Visto así, desde el rigor académico indispensable, la política criminal parece garantía de ponderación entre los derechos de quienes ejecutan estos comportamientos desviados y los derechos de la sociedad como colectivo y también de cada individuo que la conforma y que tiene una expectativa de seguridad, de garantía de sus bienes jurídicos y de justicia ante la lesión o puesta en peligro de estos. En otras palabras, el ciudadano espera que el Estado tome medidas previas a la comisión de los delitos y espera también, que una vez cometidos, sean perseguidos judicialmente y se imponga una condena al perpetrador.
Colombia es un estado liberal, lo que implica, entre otras cosas, el respeto por los derechos y garantías ciudadanas y el apego a la constitución y la ley, y como estado liberal, debe ejercer el poder punitivo con total observancia de los fines de la pena, que enaltecen la dignidad humana al reconocer que el delincuente por el hecho de serlo no pierde su condición, de tal suerte que las penas deben buscar resocializar a quien ha tenido un comportamiento desviado y permitir su posterior reinserción a la sociedad a la que trasgredió con su conducta. Y esas conductas desviadas elevadas a categoría de delito, deben tener una retribución justa, proporcional al daño causado, solo así podemos hablar de una victoria de la política criminal.
Pero todo lo dicho es una fantasía contenida en los tantos libros que sobre criminología, política criminal, dogmática penal y derecho penitenciario se han escrito, la configuración legislativa responde más a criterios de audiencia y de indignación social que consigan réditos políticos que a beneficio social, ya ha hecho carrera la presentación de proyectos de ley abiertamente inconstitucionales como los que propenden por cadena perpetua a delincuentes sexuales contra menores de edad pretendiendo con ellos no la severidad en el castigo sino la publicidad política que perpetúe la representación en el Congreso.

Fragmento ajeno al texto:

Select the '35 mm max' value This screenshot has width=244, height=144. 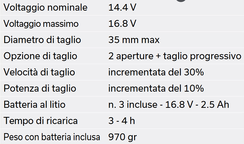click(134, 40)
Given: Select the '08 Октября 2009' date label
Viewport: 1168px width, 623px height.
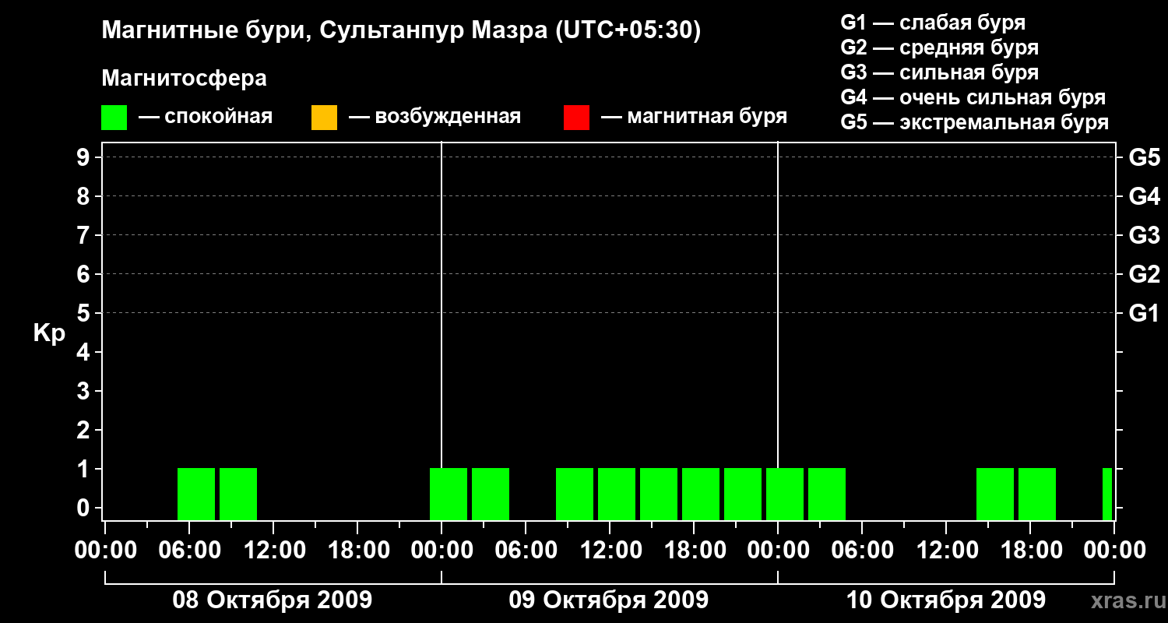Looking at the screenshot, I should click(x=272, y=600).
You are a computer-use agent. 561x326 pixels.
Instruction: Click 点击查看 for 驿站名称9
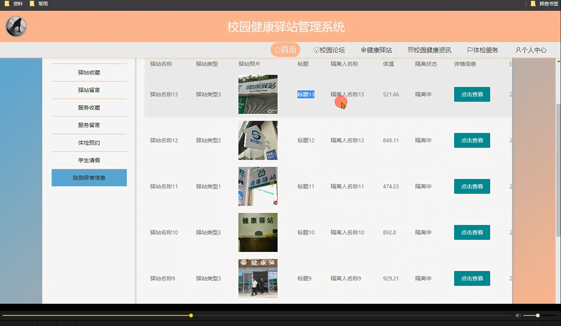[x=472, y=278]
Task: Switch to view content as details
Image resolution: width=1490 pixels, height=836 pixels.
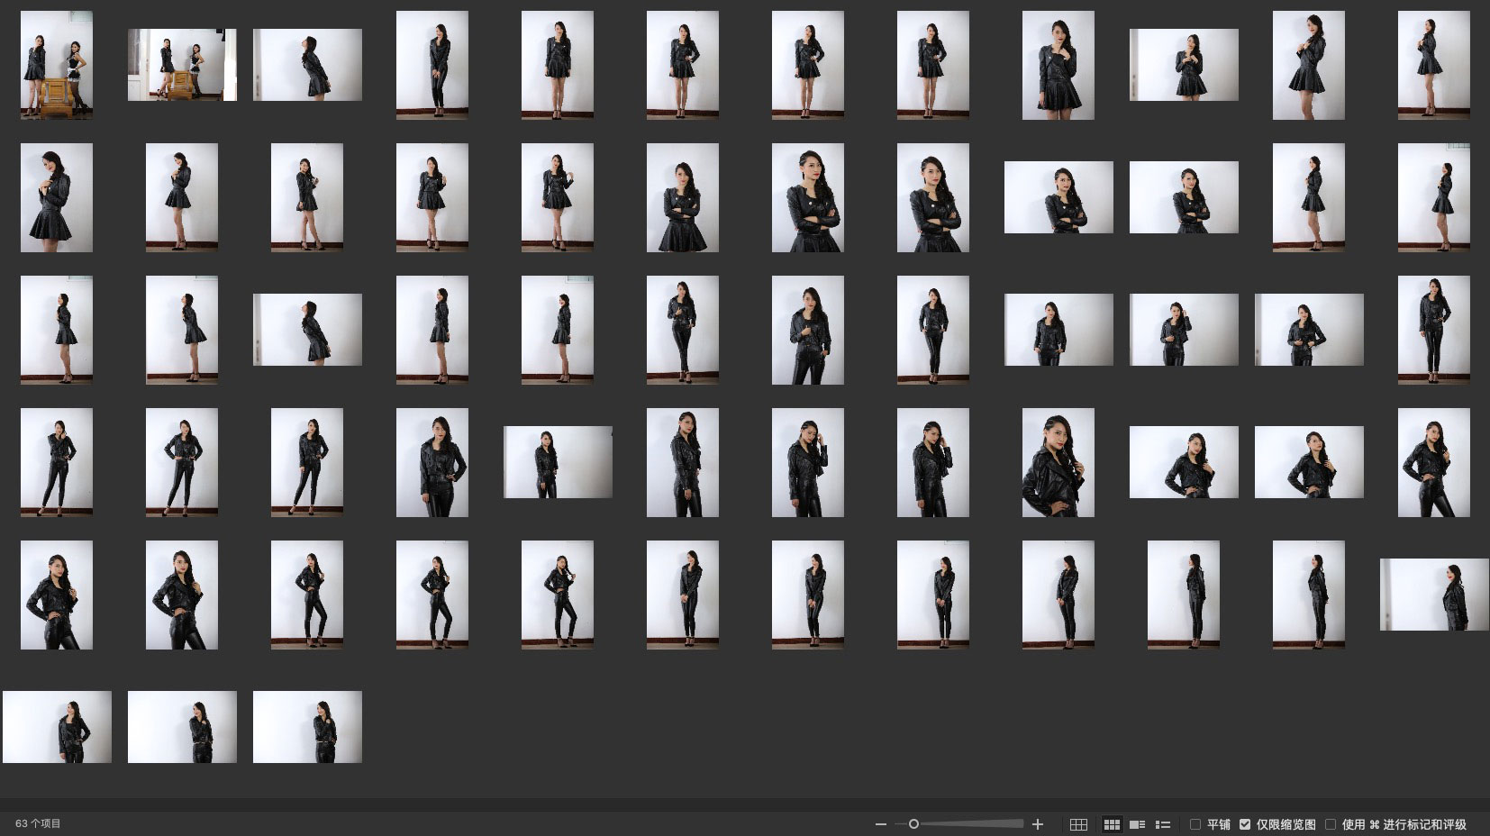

Vemos con frecuencia incrementos en las penas de los delitos existentes, incrementos que no tienen en consideración las penas de los demás delitos y que consiguen a la postre una legislación penal totalmente desquiciada en la que eventualmente, bajo determinadas circunstancias, resulta más gravoso robarse un teléfono celular que arremeter a patadas contra un hombre.
También hemos sido testigos de como, al quitarle el carácter de querellable y en consecuencia conciliable a delitos como la violencia intrafamiliar y la inasistencia alimentaria, fiscales, jueces y defensores se ven avocados a una puesta en escena de un proceso penal en el cual, la víctima casi que al tiempo con la denuncia se arrepiente de la denuncia o llega a un acuerdo privado con el denunciado en el que se abstiene de declarar, con lo cual, sin prueba directa el destino inevitable del proceso es el de la absolución.
La política criminal colombiana no es académica, es una política criminal taquillera que va a la bulla de los cocos, pensada desde el interés particular de quien propone las medidas y no en beneficio de la sociedad, esa práctica nos está saliendo carísima, pues no consigue la prevención de ningún delito, sabido es, que el delincuente no revisa el código penal antes de perpetrar el hecho y que unos meses más o unos meses menos no disuaden al delincuente, pues la apuesta no es a la menor pena posible, la apuesta del delincuente es a la impunidad.